Paysage lacustre aux pêcheurs


Lazare BRUANDET (1754, Paris – 1804, Paris)
Paysage lacustre aux pêcheurs
Gouache
32,5 x 53 cm
Signée en bas à droite
Circa 1785


Bruandet est considéré, avec son aîné Simon-Mathurin Lantara (1729-1778) et son ami Geoges Michel (1763-1843), comme le premier véritable paysagiste français, amoureux de la nature, peinte sans fard, et dont se réclameront les peintres de l’école de Barbizon.

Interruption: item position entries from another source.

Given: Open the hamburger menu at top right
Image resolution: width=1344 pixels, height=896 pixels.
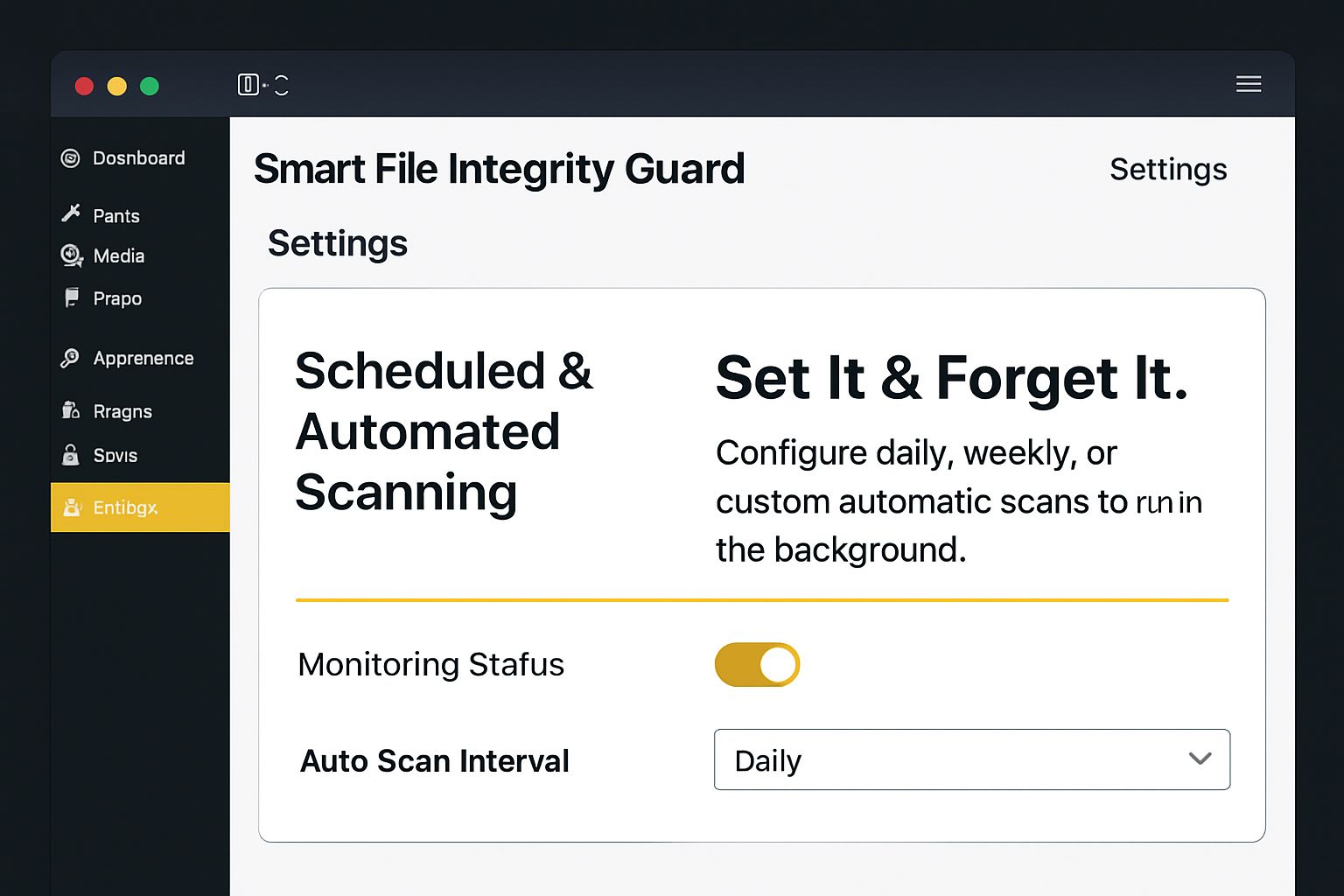Looking at the screenshot, I should point(1249,84).
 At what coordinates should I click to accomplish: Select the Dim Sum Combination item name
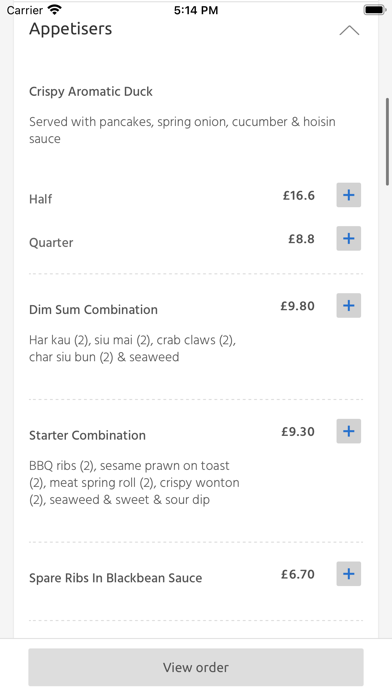pyautogui.click(x=93, y=309)
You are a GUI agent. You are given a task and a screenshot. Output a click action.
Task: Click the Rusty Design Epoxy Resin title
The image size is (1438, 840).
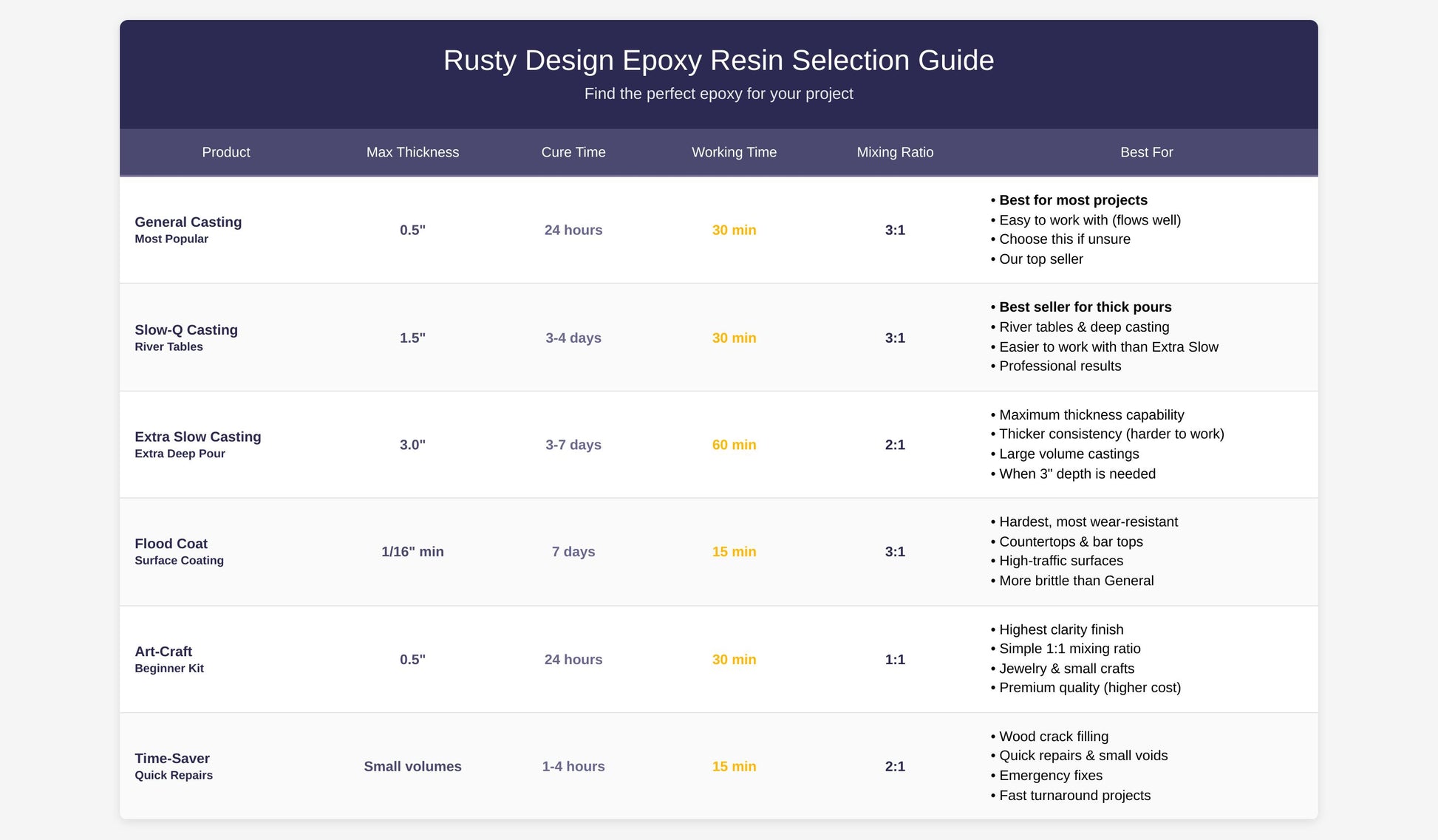[718, 61]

Natif de la paroisse Saint-Michel, il formait un trio d’amis avec Jean-Louis Demarne et surtout Georges Michel, dont il fut l’inséparable compagnon, et sur lequel on considérait qu’il avait une mauvaise influence. C’est que Bruandet, surnommé « ce grand diable de Bohème » par la seconde épouse de Michel, avait l’esprit bagarreur, surtout quand il avait bu, ce qui lui arrivait plutôt fréquemment, et dans des proportions importantes. Lorsqu’il peignait ou dessinait, il était en revanche d’une nature très calme et était très exigeant avec lui-même, avec une exécution très soignée, ce qui ne l’empêchait pas de temps à autres, de produire très rapidement des oeuvres de faible qualité pour des raisons « alimentaires ».

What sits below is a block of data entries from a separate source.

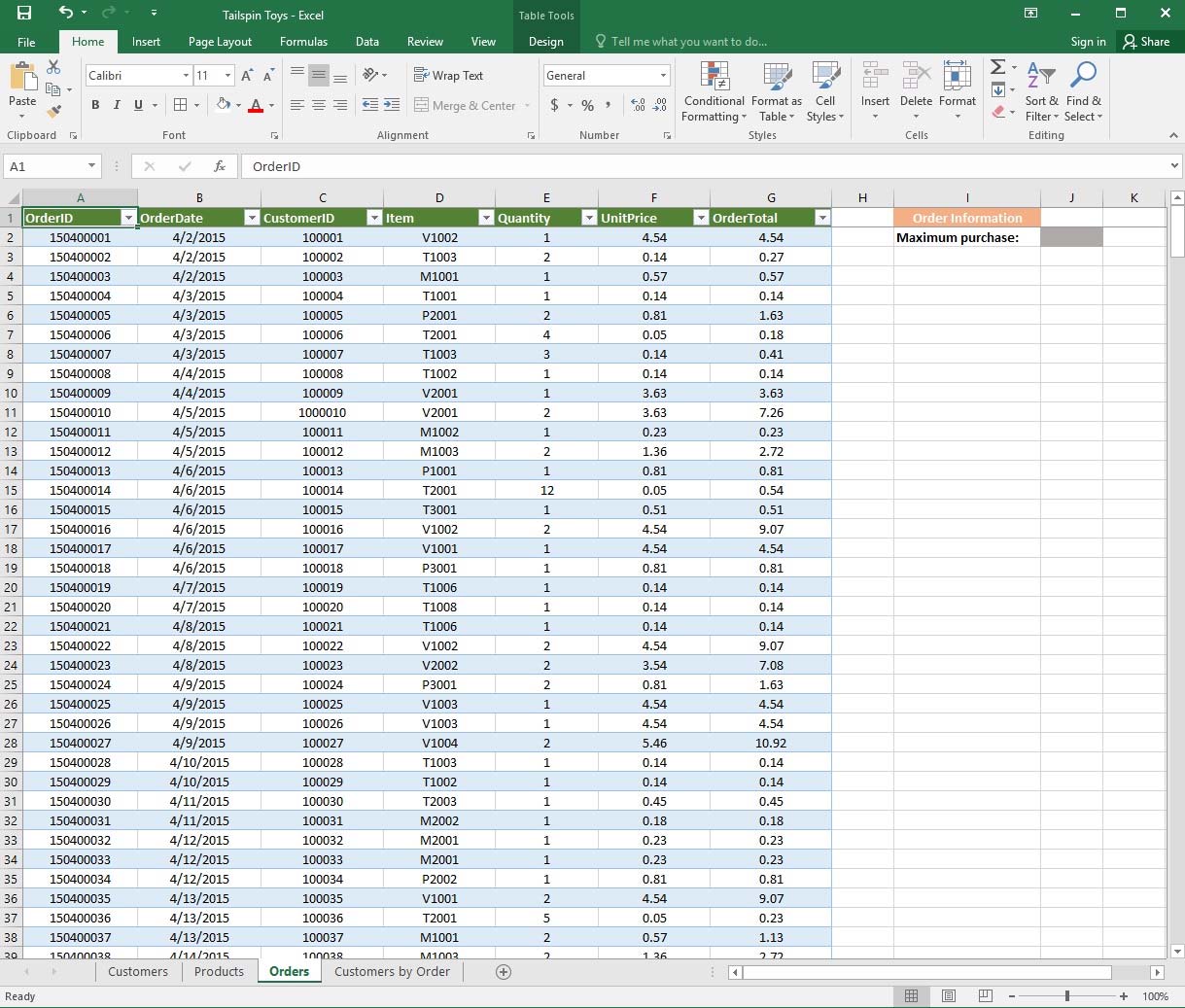Toggle Italic formatting
The image size is (1185, 1008).
[117, 105]
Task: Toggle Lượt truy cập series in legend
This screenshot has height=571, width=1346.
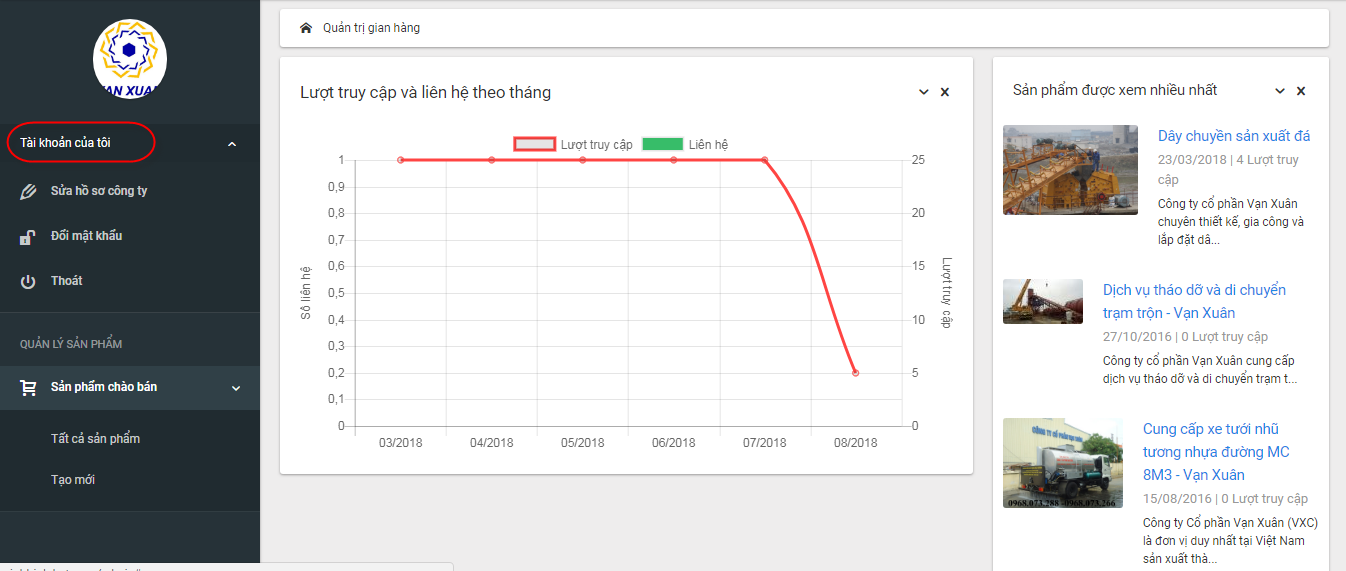Action: pos(573,144)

Ses terrains de travail étaient les bois et forêts à proximité de Paris, et particulièrement Fontainebleau, le bois de Boulogne et celui de Vincennes; mais à partir de 1795, il se déplaça un peu plus vers l’est, vers Romainville et le Pré Saint Gervais. On connaît l’amusante anecdote, qui illustrait son côté quelque peu « homme des bois », selon laquelle le roi Louis XVI, à l’issue d’une journée de chasse en forêt de Fontainebleau en octobre 1787, aurait dit n’y avoir rencontré que des sangliers et Bruandet.
Plus intéressé et habile à rendre les effets de la nature, il confiait très fréquemment l’exécution des personnages à ses amis Taunay et surtout Swebach-Desfontaines.
Bruandet exposa au Salon de 1791, 1793, 1795, 1796, 1799, 1801 et 1804 à titre posthume, et eut pour principal élève le dijonnais Philippe Budelot. On considère à juste titre que ses tableaux ressemblaient beaucoup à ceux du hollandais Jan Wynants (1632-1684) et parfois aussi à Ruysdaël.

Notre belle gouache, pleine de poésie, avec sa palette de tons bleutés et vaporeux, est pleinement représentative de son talent.
Elle est stylistiquement proche des gouaches de la même époque de Pierre-Antoine Mongin, même si celui-ci agrémentait ses compositions avec davantage d’éléments architecturaux et d’élégants personnages.